As anyone who has visited the galleries of the Fleming Museum of Art is quick to discover, the collection is global in scope, and includes outstanding examples of African, Asian, Native American, Ancient Near Eastern, Pre-Columbian, Oceanic, European, and American art. Yet only a small fraction of those collections are on view at any given time. Examples of objects rarely on view include a sword made of shark teeth from the Pacific island nation Kiribati; a drawing of John Dewey by Henri Matisse; a maternity dress from the early days of the American republic; and a turn-of-the-century telephone built by a Burlington electrician.
A new age of access to the Fleming Museum’s collections has arrived with the launch of an online search feature that will enable visitors to the website to browse and view over 20,000 objects from the Museum’s permanent collection. “The launch of our online collections—which was already long in the works—is especially timely, given our closure due to the COVID-19 pandemic,” says Fleming Museum director Janie Cohen. “We are excited to offer our audiences online access to explore and engage with the collection.”

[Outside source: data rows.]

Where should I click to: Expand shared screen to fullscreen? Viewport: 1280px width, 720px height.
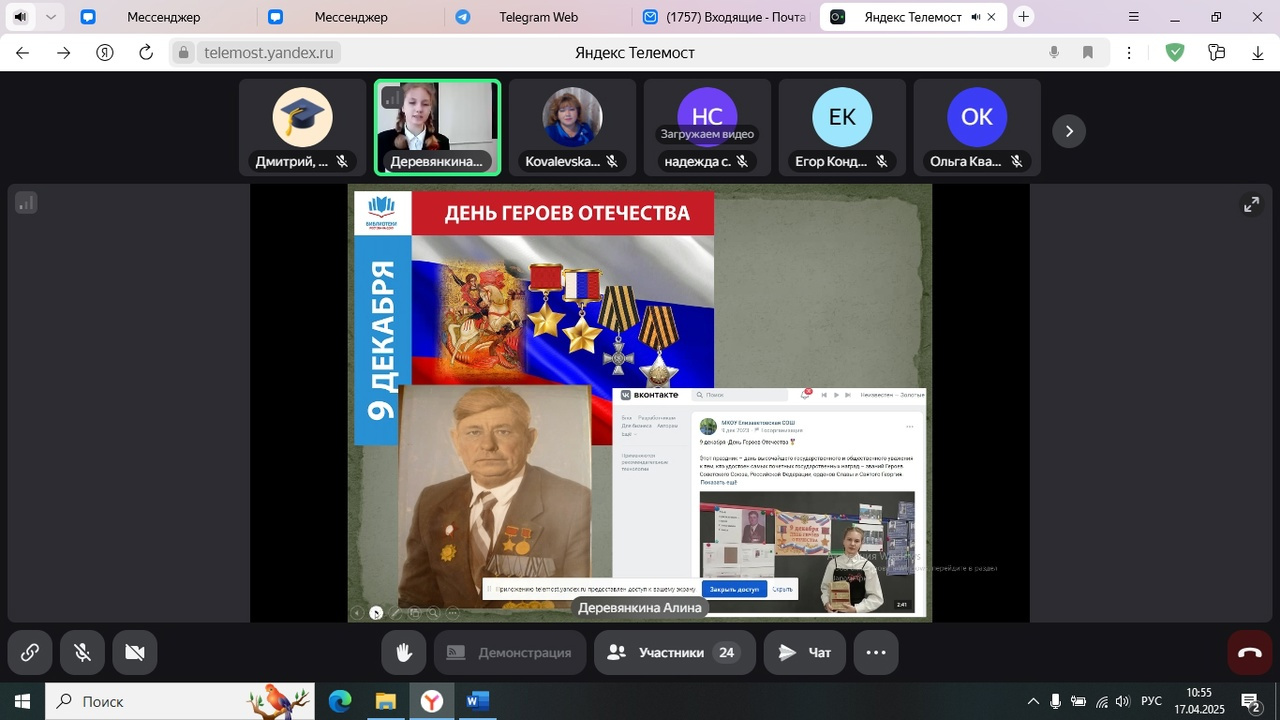(x=1251, y=204)
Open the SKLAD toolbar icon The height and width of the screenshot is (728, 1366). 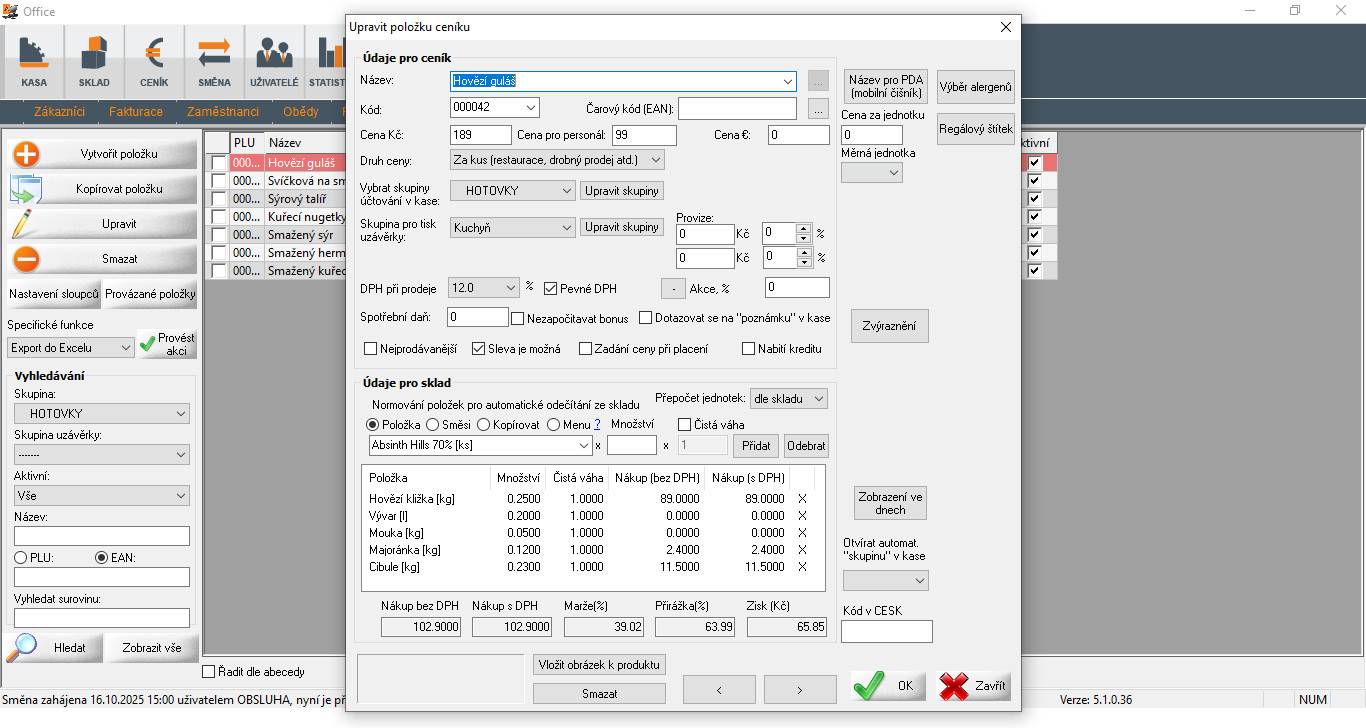coord(94,60)
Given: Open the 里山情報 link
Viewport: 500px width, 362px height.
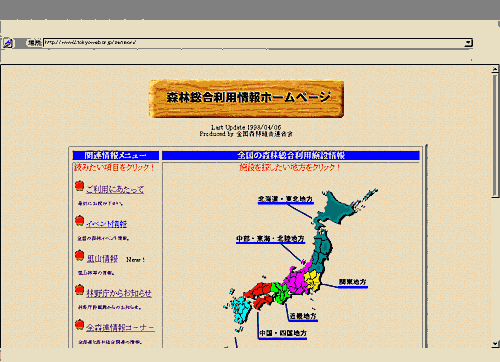Looking at the screenshot, I should (102, 259).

Seamlessly integrated with the Museum’s website, the online search tool will allow students, teachers, scholars, and art and history lovers of all stripes to browse or search for artworks and artifacts, and view images and information for objects both on view in the galleries and tucked away in storage. The database can be viewed from practically anywhere. From a desktop computer, tablet, or a mobile device, collection images and information are displayed in an attractive and easy-to-use platform that adapts to any screen size. Web visitors can browse the rarely-displayed Oceania collection, or explore unusual categories of objects the Museum has collected in the past, such as dolls, household items, and tools. There are also filters to narrow your focus within a particular collection—including the types of materials used, time period, and geographic area. With the fun and useful “My Collection” feature, users can create, save, and share their own lists of objects — an invaluable research tool, as well as the opportunity to try your hand at being a curator.
This online collection database is the result of a multi-year digitization effort of the Fleming’s collections department, led by the Museum’s manager of collections and exhibitions, Margaret Tamulonis, who notes that hundreds of students have assisted Museum staff in contributing to a wide range of research on the collection over the past 85 years, first on paper and now in digital form. The majority of the collection has been carefully photographed and cataloged, but the process is far from complete. Many more objects will be photographed and their data-enhanced as the collections team continues its digital documentation, and as students, faculty, and scholars contribute their research.
The online collections feature is currently in beta mode —the Museum encourages users to explore the site and provide us with feedback regarding their online experience. We are excited to offer an “Ask Us” feature for assistance with research. Staff members will respond to queries with search tips, object suggestions, and more information about the collection. The database can be accessed by visiting the Fleming’s newly redesigned website and selecting the Collections page, where a link will take you to the interactive search experience.
“We look forward to our audiences better getting to know the broad scope of our collection,” adds Cohen. “While the Fleming opened in 1931, the University of Vermont began collecting more than a century earlier. Many surprises await curious collection explorers!”
The Fleming Museum of Art is deeply grateful to the generous sponsors who helped us to realize our goal of bringing our collections online including the Institute of Museum and Library Services, the 1675 Foundation, Joan Kalkin and Eugene Kalkin ’50, and James and Judith Pizzagalli.